#### Work request
Print, word for word, the line containing "Task: Go Back to the previous step" and all lines beneath it to the end of the entries below. Pictures do not belong in the copy.
----- Records shown -----
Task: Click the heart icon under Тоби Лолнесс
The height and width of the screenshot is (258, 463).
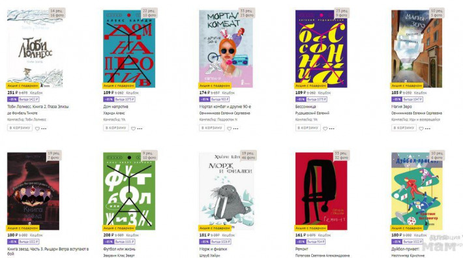Action: (38, 128)
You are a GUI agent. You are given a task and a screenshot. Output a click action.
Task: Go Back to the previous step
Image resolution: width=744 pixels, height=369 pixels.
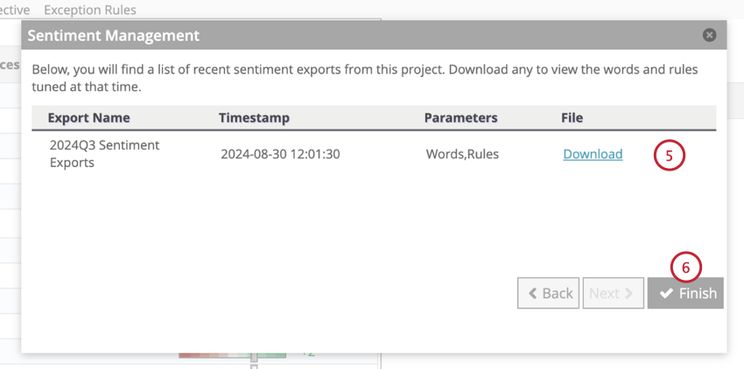coord(548,293)
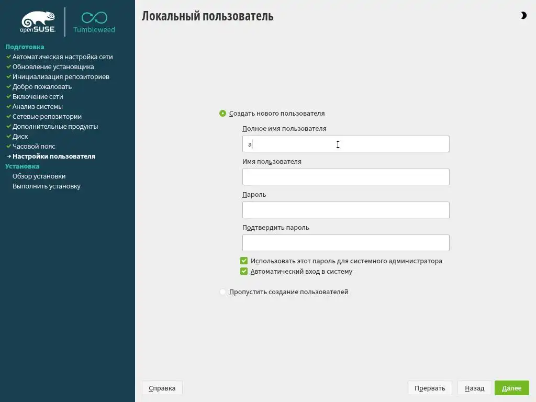Click the 'Полное имя пользователя' text field
This screenshot has height=402, width=536.
pyautogui.click(x=345, y=144)
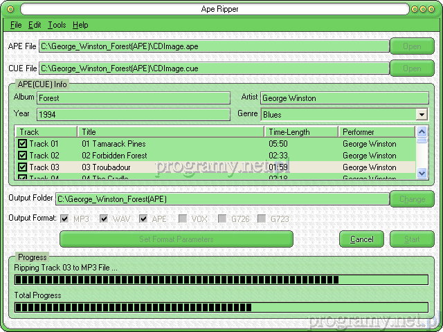Open the Genre dropdown
Image resolution: width=443 pixels, height=332 pixels.
pyautogui.click(x=422, y=114)
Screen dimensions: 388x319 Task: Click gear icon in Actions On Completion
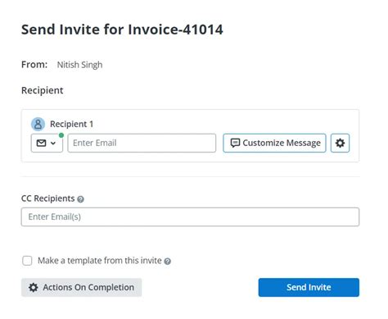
-----
#### Answer for the task
Task: Go Back to the previous step
Image resolution: width=744 pixels, height=369 pixels.
coord(548,293)
Click the 'Полное имя пользователя' text field
This screenshot has height=402, width=536.
pyautogui.click(x=345, y=144)
Open the Genre dropdown
Image resolution: width=443 pixels, height=332 pixels.
pyautogui.click(x=422, y=114)
Screen dimensions: 388x319 Task: Click gear icon in Actions On Completion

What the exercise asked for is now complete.